Staatsschutz ermittelt gegen Pogida-Organisator

Christian Müller wurde nach der islamfeindlichen Kundgebung in Potsdam angezeigt. Der Vorwurf: Volksverhetzung. Deswegen ist er bereits vorbestraft, wie er zugab.

Christian Müller am Mittwoch bei einer Demonstration in Potsdam.
Ralf Hirschberger Christian Müller am Mittwoch bei einer Demonstration in Potsdam.

Nach der islamfeindlichen Pogida-Demonstration in Potdam am vergangenen Mittwoch ermittelt der Staatsschutz gegen den Organisator Christian Müller wegen Volksverhetzung. In der Nacht zu Donnerstag sei über das Internet eine entsprechende Anzeige eingegangen, bestätigte der Sprecher des Polizeipräsidiums, Rudi Sonntag, am Freitag Berichte der "Märkischen Allgemeinen" und der "Potsdamer Neuesten Nachrichten".

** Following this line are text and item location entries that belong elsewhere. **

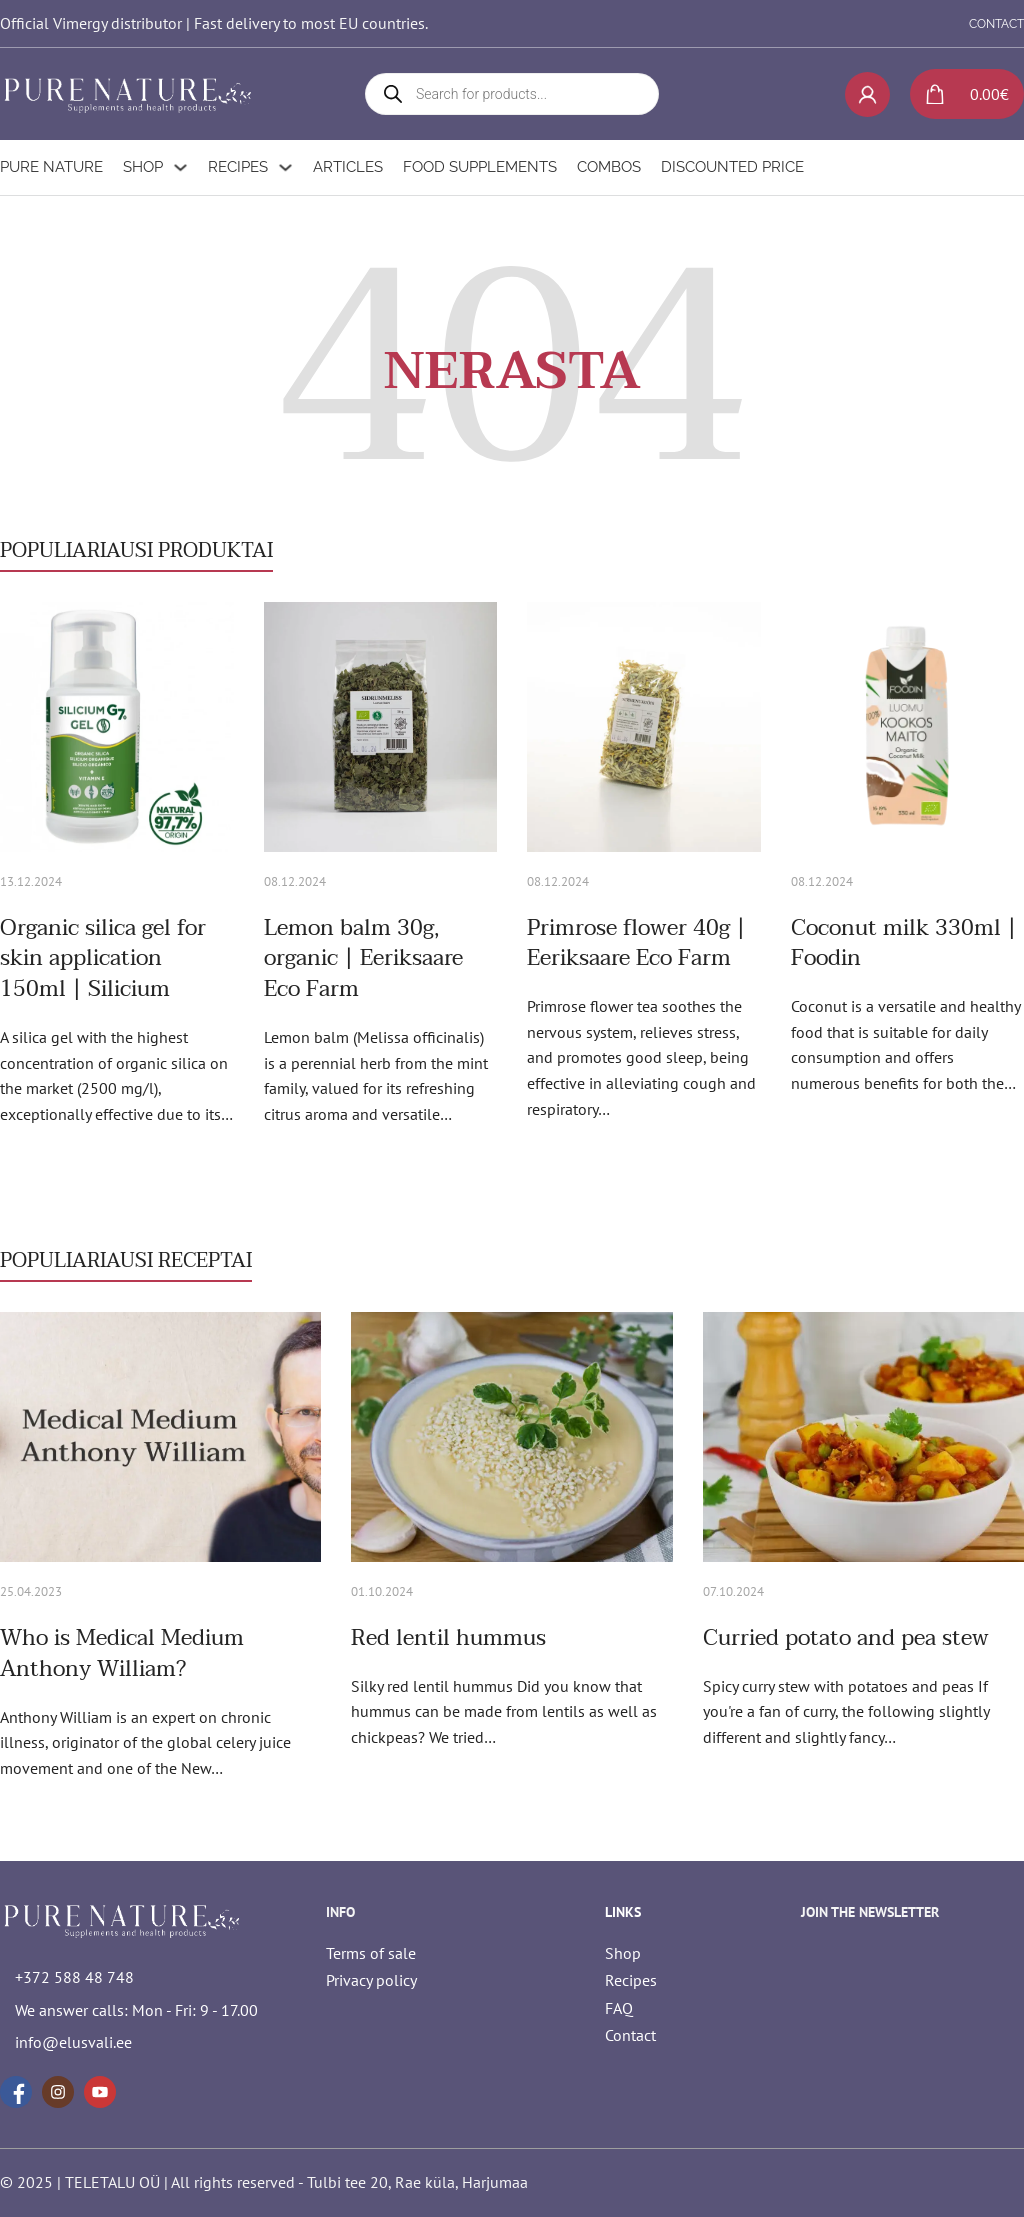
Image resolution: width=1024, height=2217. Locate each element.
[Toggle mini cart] (959, 94)
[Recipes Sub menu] (285, 167)
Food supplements (480, 167)
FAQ (619, 2008)
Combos (609, 167)
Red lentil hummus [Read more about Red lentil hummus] (448, 1638)
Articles (348, 167)
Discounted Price (732, 167)
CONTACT (996, 24)
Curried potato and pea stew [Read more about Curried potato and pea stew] (846, 1638)
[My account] (867, 94)
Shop (143, 167)
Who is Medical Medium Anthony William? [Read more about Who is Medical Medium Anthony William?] (122, 1653)
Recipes (238, 167)
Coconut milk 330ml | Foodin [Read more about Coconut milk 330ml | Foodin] (904, 943)
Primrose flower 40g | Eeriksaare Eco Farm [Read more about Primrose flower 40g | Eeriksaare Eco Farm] (636, 943)
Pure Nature (51, 167)
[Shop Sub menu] (180, 167)
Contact (630, 2035)
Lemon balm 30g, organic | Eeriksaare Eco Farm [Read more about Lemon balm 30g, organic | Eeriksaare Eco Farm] (363, 959)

Müller soll wegen der Asylpolitik der Bundesregierung "ein Nürnberg 2.0" gefordert haben, "wo die Volksverräter und Verbrecher wieder mal vorgeführt und abgeurteilt werden." Dies ist auf Mitschnitten dokumentiert. Die Ergebnisse der Ermittlungen würden der Staatsanwaltschaft Potsdam übergeben, die über das weitere Verfahren entscheide, sagte Sonntag. Müller hatte am Rande der Kundgebung am Mittwoch eingeräumt, dass er bereits wegen Volksverhetzung vorbestraft sei. "Volksverhetzung stimmt insofern, dass ich früher im Kinderheim war und dort mal solche Musik abgespielt wurde. Außerdem war ich auch mal in der rechten Szene etabliert", sagte er.